Department of Computer Science, City University of Hong Kong, Hong Kong.
Nucleic Acids Res. 2023 Aug 25;51(15):e81. doi: 10.1093/nar/gkad570.
Single-cell sequencing technology enables the simultaneous capture of multiomic data from multiple cells. The captured data can be represented by tensors, i.e. the higher-rank matrices. However, the existing analysis tools often take the data as a collection of two-order matrices, renouncing the correspondences among the features. Consequently, we propose a probabilistic tensor decomposition framework, SCOIT, to extract embeddings from single-cell multiomic data. SCOIT incorporates various distributions, including Gaussian, Poisson, and negative binomial distributions, to deal with sparse, noisy, and heterogeneous single-cell data. Our framework can decompose a multiomic tensor into a cell embedding matrix, a gene embedding matrix, and an omic embedding matrix, allowing for various downstream analyses. We applied SCOIT to eight single-cell multiomic datasets from different sequencing protocols. With cell embeddings, SCOIT achieves superior performance for cell clustering compared to nine state-of-the-art tools under various metrics, demonstrating its ability to dissect cellular heterogeneity. With the gene embeddings, SCOIT enables cross-omics gene expression analysis and integrative gene regulatory network study. Furthermore, the embeddings allow cross-omics imputation simultaneously, outperforming current imputation methods with the Pearson correlation coefficient increased by 3.38-39.26%; moreover, SCOIT accommodates the scenario that subsets of the cells are with merely one omic profile available.
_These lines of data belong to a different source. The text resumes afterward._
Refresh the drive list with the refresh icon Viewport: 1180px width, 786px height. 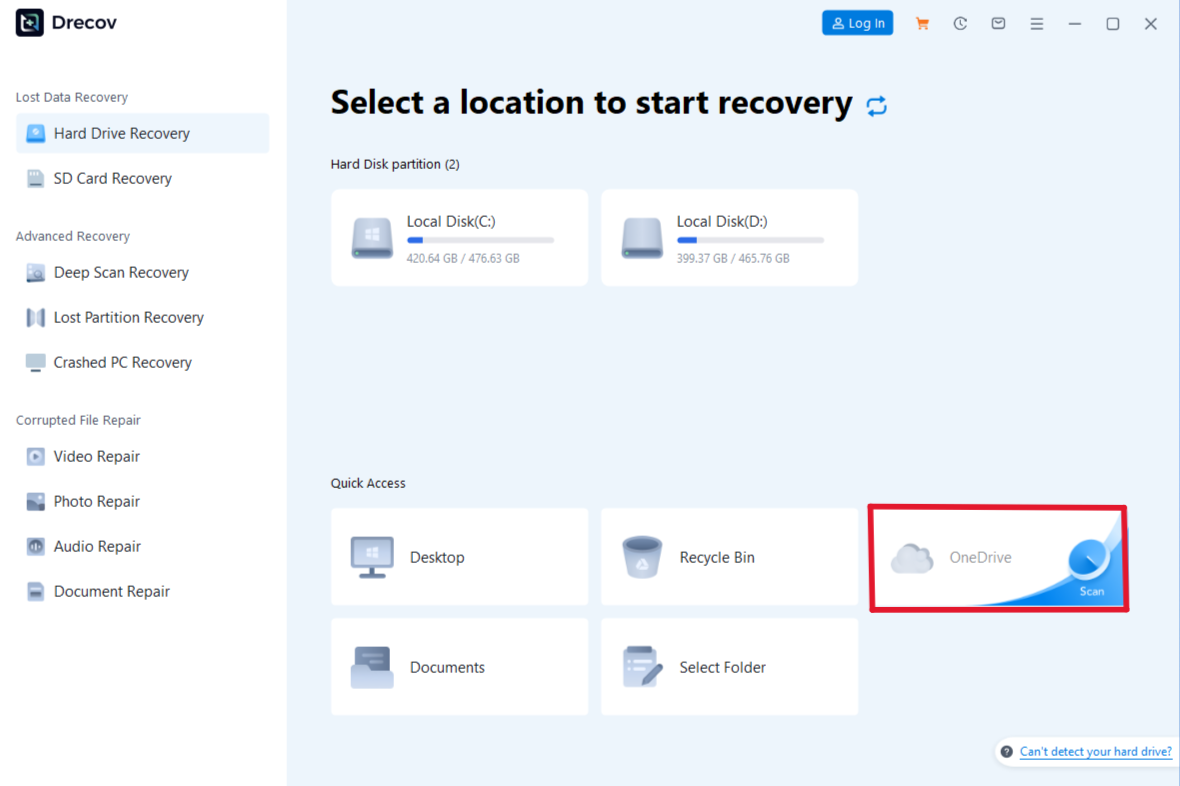(x=877, y=105)
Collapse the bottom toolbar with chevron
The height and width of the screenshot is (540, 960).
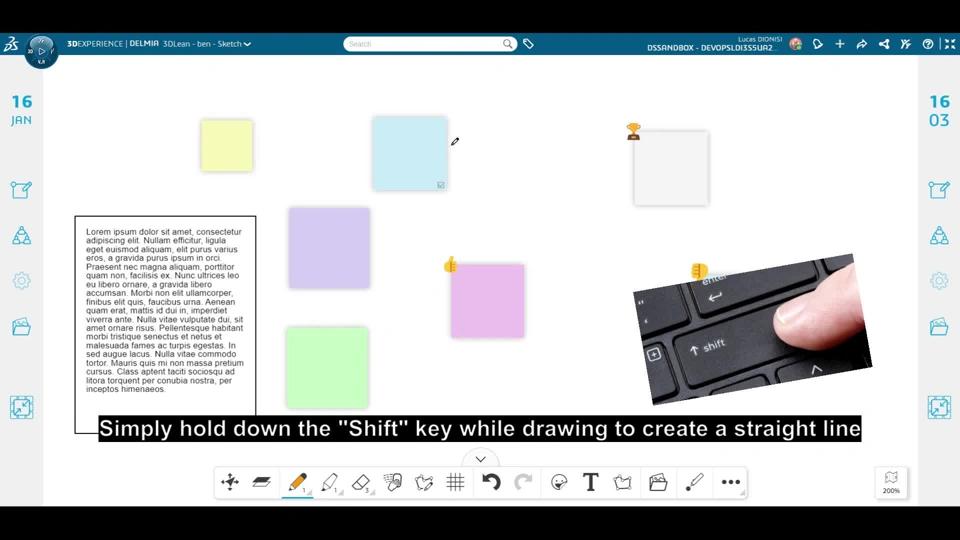click(x=480, y=459)
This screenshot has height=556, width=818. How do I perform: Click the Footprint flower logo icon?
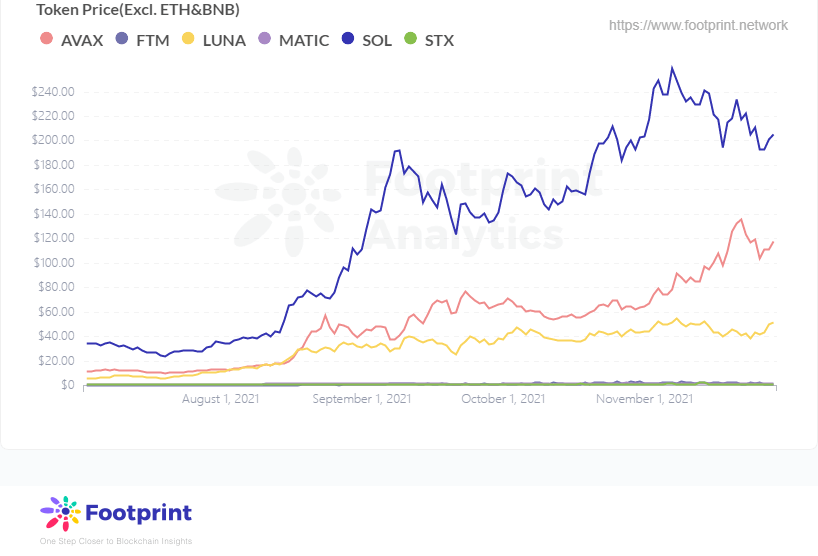[x=62, y=513]
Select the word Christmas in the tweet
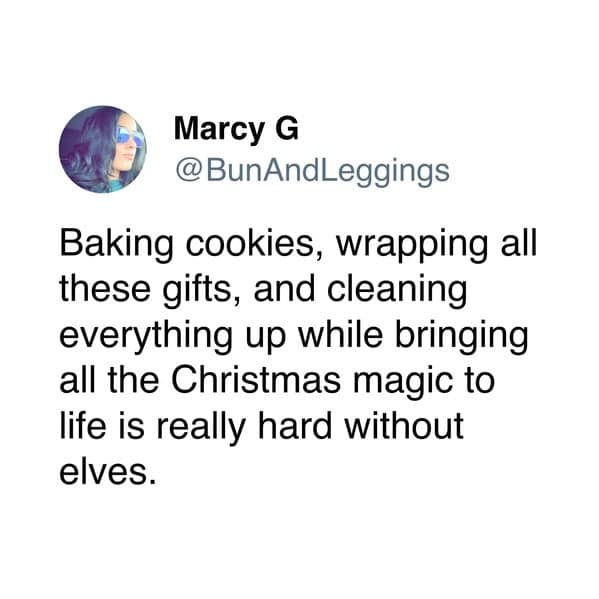 [256, 380]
单细胞测序技术能够同时从多个细胞中捕获多组学数据。捕获的数据可以用张量表示,即更高阶矩阵。然而,现有的分析工具通常将数据视为二维矩阵的集合,放弃了特征之间的对应关系。因此,我们提出了一个概率张量分解框架 SCOIT,用于从单细胞多组学数据中提取嵌入。SCOIT 结合了各种分布,包括高斯分布、泊松分布和负二项式分布,以处理稀疏、嘈杂和异质的单细胞数据。我们的框架可以将一个多组学张量分解为一个细胞嵌入矩阵、一个基因嵌入矩阵和一个组学嵌入矩阵,允许进行各种下游分析。我们将 SCOIT 应用于来自不同测序方案的八个单细胞多组学数据集。使用细胞嵌入,SCOIT 在各种指标下与九种最先进的工具相比,在细胞聚类方面表现出优异的性能,证明了其解析细胞异质性的能力。使用基因嵌入,SCOIT 可以进行跨组学基因表达分析和综合基因调控网络研究。此外,嵌入还允许同时进行跨组学插补,与当前的插补方法相比,Pearson 相关系数提高了 3.38-39.26%;此外,SCOIT 还适应了只有一个组学谱可用的细胞子集的情况。